What is being asked: Please work out how many lines in the data below contain "agent", and reply with that number alone.

Data to examine:
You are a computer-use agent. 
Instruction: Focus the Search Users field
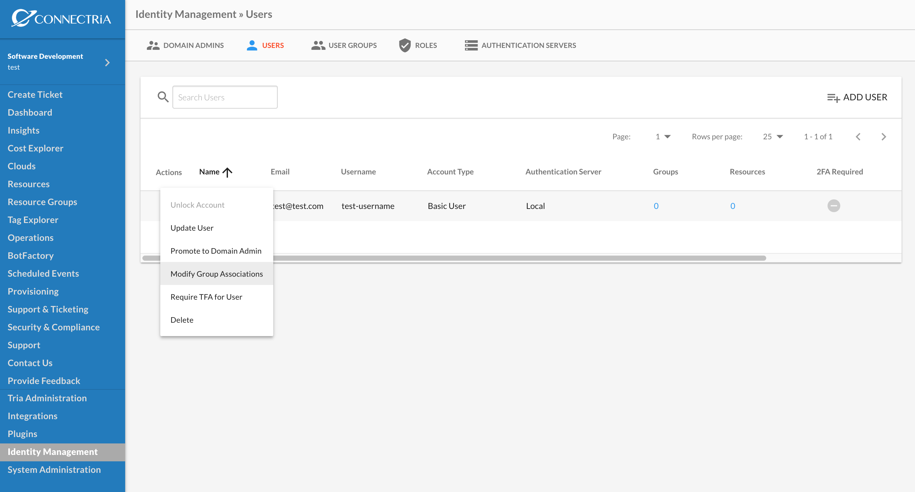(225, 97)
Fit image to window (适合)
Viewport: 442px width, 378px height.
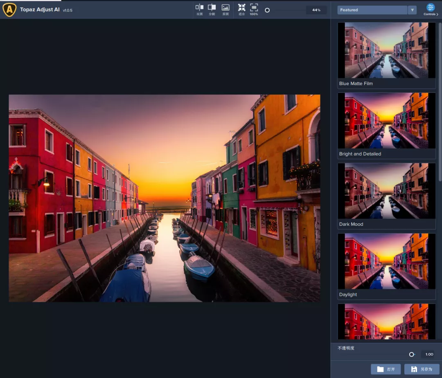[241, 9]
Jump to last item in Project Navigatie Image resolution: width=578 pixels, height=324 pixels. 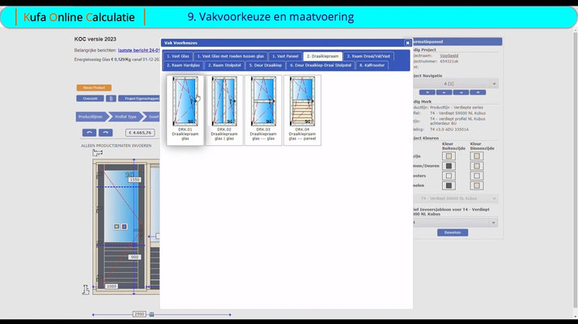478,92
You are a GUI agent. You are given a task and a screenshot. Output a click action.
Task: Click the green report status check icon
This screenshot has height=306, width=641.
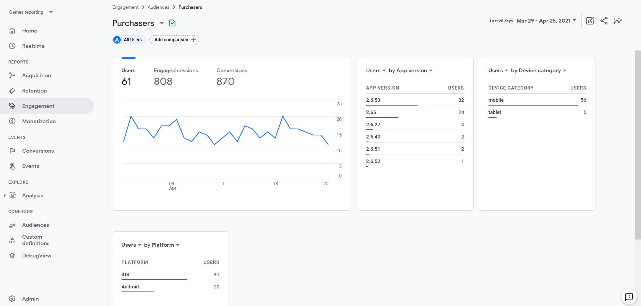(172, 23)
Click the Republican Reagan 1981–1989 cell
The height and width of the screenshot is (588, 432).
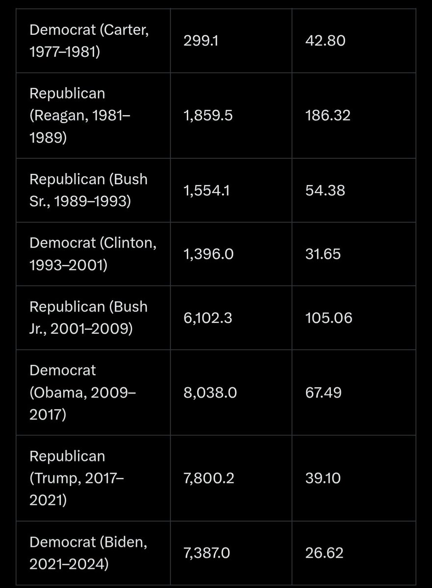(93, 116)
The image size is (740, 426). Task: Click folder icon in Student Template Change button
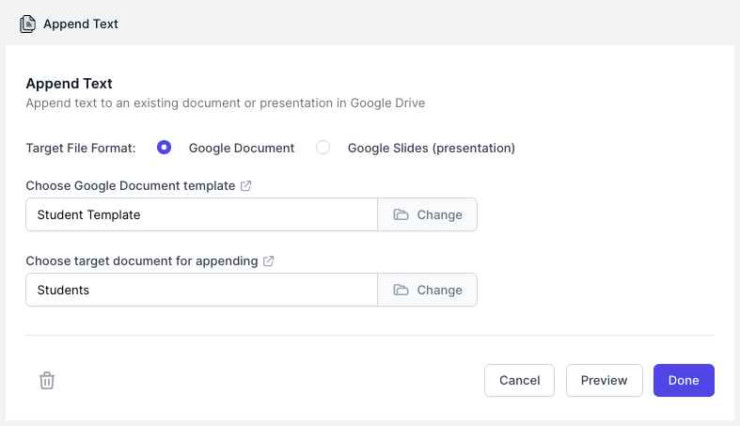(401, 214)
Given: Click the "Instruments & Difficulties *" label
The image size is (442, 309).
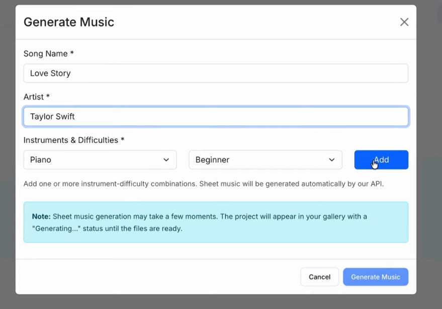Looking at the screenshot, I should (x=73, y=140).
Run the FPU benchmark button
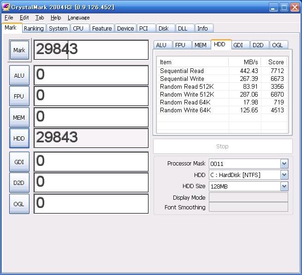The image size is (302, 275). [x=19, y=97]
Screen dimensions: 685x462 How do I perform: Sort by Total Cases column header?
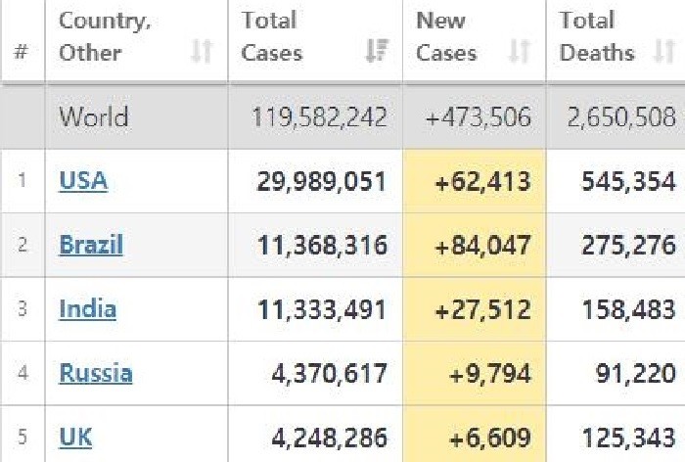273,37
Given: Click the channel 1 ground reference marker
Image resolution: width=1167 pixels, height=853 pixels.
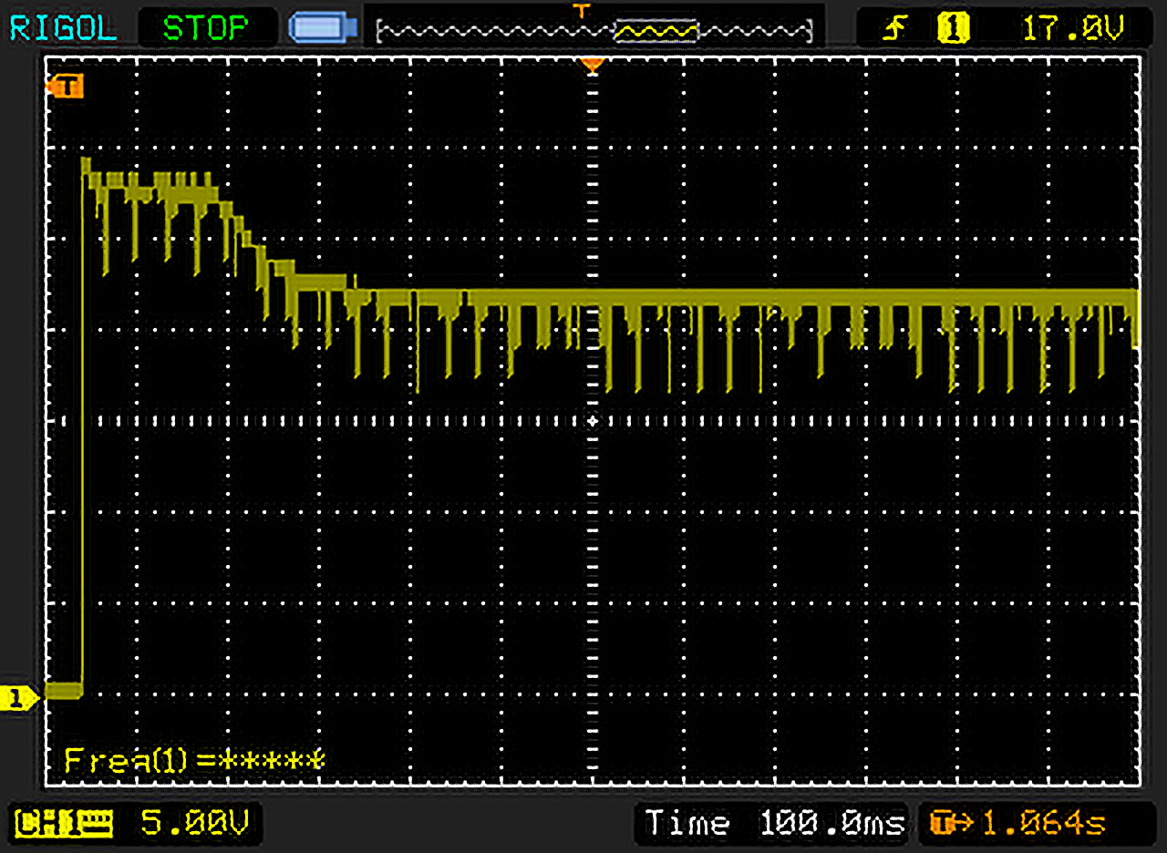Looking at the screenshot, I should (x=19, y=699).
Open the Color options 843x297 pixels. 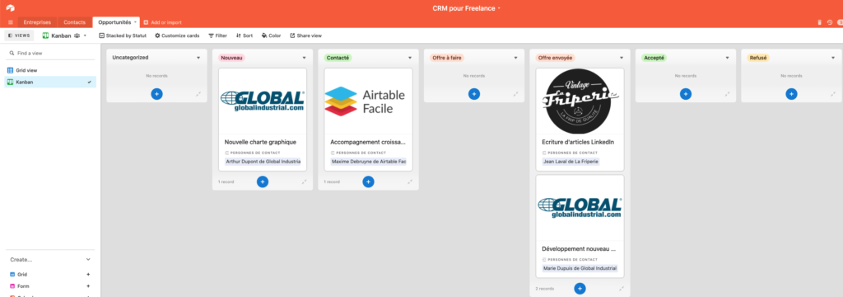tap(271, 35)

Task result: 2